■ **PROVIDED INFORMATION**
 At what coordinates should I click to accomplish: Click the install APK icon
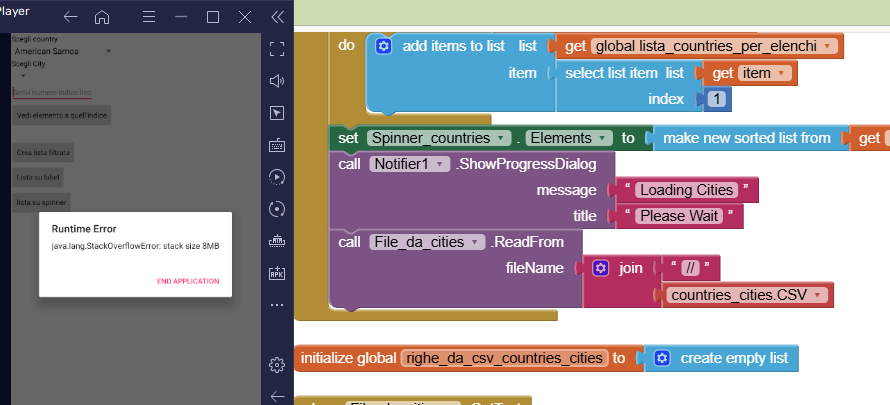tap(278, 273)
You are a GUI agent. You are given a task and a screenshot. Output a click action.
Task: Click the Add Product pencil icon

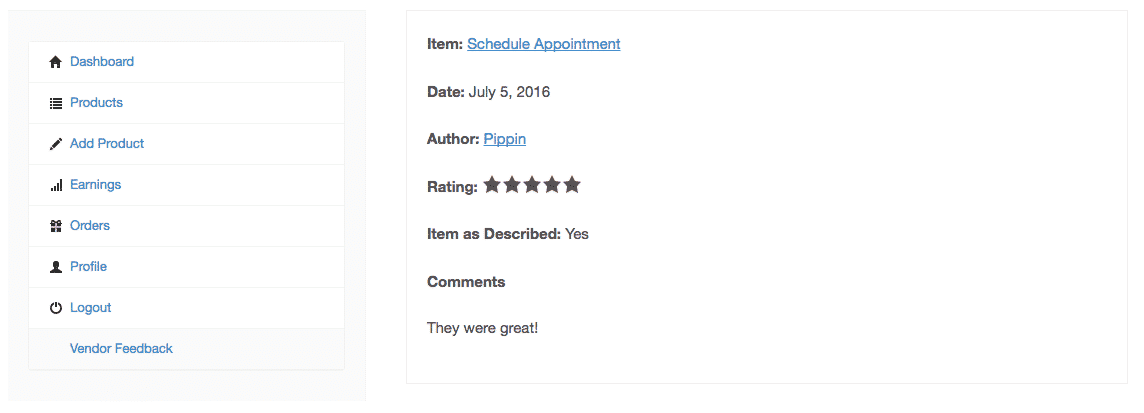55,144
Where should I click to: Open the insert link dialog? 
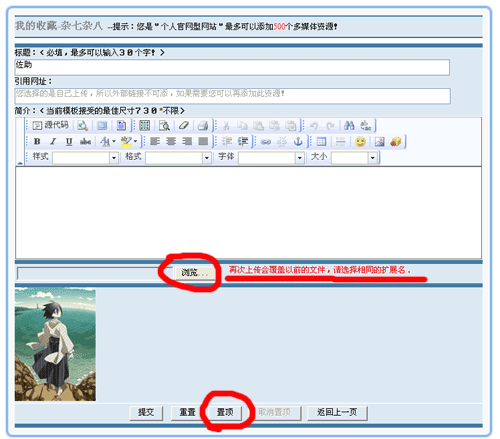click(266, 142)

■ **WORK INSTRUCTIONS**
Count the lines in the records above that contain the word "should". Reply with the number alone.

■ **EXERCISE RESULT**
2